[Exercise aim]
Transcribe exactly the line containing "Instruction: Click the Prev close 19.75 label" and every line after it, through the end of the records below.

* * * * * * *

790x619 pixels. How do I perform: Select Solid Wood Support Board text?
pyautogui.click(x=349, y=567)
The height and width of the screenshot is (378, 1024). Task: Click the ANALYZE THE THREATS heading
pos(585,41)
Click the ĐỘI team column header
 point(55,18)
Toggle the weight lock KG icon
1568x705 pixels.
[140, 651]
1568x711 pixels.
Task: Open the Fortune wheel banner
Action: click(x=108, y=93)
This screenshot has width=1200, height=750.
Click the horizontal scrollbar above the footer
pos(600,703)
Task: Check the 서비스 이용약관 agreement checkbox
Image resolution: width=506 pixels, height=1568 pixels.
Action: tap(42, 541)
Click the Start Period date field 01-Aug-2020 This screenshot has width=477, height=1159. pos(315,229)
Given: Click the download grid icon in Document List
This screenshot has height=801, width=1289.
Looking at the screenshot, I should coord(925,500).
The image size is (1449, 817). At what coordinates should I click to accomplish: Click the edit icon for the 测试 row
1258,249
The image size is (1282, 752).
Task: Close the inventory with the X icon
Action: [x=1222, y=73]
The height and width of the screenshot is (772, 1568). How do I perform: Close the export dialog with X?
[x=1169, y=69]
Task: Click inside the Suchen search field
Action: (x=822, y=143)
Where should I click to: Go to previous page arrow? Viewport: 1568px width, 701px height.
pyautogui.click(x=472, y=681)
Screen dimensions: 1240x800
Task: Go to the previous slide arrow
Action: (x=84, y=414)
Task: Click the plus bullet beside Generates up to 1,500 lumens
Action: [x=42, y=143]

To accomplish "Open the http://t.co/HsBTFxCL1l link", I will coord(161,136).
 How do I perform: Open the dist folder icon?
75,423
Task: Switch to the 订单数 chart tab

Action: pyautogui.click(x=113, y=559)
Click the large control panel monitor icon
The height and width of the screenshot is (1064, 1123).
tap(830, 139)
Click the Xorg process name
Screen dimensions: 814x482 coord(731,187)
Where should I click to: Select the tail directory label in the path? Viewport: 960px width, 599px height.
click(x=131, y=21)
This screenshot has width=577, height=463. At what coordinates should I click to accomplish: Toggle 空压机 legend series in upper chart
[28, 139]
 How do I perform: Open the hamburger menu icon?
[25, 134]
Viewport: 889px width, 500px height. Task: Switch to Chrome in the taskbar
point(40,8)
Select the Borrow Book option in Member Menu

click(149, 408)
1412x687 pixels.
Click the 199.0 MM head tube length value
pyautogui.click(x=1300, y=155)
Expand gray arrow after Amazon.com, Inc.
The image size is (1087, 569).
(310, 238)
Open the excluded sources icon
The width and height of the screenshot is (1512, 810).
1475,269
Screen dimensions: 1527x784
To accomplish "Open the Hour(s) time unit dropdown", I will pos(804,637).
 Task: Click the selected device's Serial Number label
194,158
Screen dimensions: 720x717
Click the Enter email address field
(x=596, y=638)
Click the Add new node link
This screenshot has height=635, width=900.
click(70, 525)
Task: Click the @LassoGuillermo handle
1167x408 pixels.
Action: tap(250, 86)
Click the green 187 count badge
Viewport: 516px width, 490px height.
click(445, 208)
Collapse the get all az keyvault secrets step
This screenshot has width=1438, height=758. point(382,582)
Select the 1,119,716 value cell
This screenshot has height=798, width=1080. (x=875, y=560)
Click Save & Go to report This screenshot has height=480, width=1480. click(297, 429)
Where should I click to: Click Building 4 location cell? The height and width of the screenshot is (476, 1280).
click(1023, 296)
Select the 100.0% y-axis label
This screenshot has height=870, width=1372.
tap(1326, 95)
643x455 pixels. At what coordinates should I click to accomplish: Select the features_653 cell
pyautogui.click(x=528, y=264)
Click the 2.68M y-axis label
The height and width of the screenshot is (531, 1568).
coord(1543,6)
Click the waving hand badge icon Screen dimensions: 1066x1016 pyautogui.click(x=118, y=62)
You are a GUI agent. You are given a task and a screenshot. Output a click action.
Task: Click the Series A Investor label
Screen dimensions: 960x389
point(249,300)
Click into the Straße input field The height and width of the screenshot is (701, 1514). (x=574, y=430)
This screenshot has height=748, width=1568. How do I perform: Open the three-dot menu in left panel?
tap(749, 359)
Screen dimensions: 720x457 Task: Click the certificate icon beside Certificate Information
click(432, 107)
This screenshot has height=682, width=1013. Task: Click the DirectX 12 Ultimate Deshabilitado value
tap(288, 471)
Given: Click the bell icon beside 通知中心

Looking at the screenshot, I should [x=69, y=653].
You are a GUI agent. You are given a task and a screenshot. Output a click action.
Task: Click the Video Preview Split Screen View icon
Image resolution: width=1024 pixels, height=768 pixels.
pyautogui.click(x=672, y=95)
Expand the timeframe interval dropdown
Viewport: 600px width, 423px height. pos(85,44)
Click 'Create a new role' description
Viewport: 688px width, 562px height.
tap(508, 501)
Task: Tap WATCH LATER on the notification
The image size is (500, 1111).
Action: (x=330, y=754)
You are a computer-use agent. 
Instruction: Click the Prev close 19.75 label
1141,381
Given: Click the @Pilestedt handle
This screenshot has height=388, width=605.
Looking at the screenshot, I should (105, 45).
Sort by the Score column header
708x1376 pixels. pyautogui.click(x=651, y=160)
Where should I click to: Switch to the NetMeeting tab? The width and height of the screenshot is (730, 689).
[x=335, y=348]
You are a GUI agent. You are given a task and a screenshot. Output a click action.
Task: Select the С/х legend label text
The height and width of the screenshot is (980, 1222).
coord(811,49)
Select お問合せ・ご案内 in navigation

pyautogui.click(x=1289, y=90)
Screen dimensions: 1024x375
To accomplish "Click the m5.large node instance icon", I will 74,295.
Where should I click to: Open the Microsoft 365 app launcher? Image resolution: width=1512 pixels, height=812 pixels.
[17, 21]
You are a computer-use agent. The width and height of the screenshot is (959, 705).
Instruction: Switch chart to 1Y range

* * * * * * *

[Reply to the task]
Instruction: Click the Prev close 19.75 label
1141,381
Given: Click the @Pilestedt handle
This screenshot has height=388, width=605.
Looking at the screenshot, I should (105, 45).
Sort by the Score column header
708x1376 pixels. pyautogui.click(x=651, y=160)
Where should I click to: Switch to the NetMeeting tab? The width and height of the screenshot is (730, 689).
[x=335, y=348]
You are a GUI agent. You are given a task and a screenshot. Output a click action.
Task: Select the С/х legend label text
The height and width of the screenshot is (980, 1222).
coord(811,49)
Select お問合せ・ご案内 in navigation

pyautogui.click(x=1289, y=90)
Screen dimensions: 1024x375
To accomplish "Click the m5.large node instance icon", I will 74,295.
Where should I click to: Open the Microsoft 365 app launcher? Image resolution: width=1512 pixels, height=812 pixels.
[17, 21]
You are a computer-use agent. The width and height of the screenshot is (959, 705).
Instruction: Switch chart to 1Y range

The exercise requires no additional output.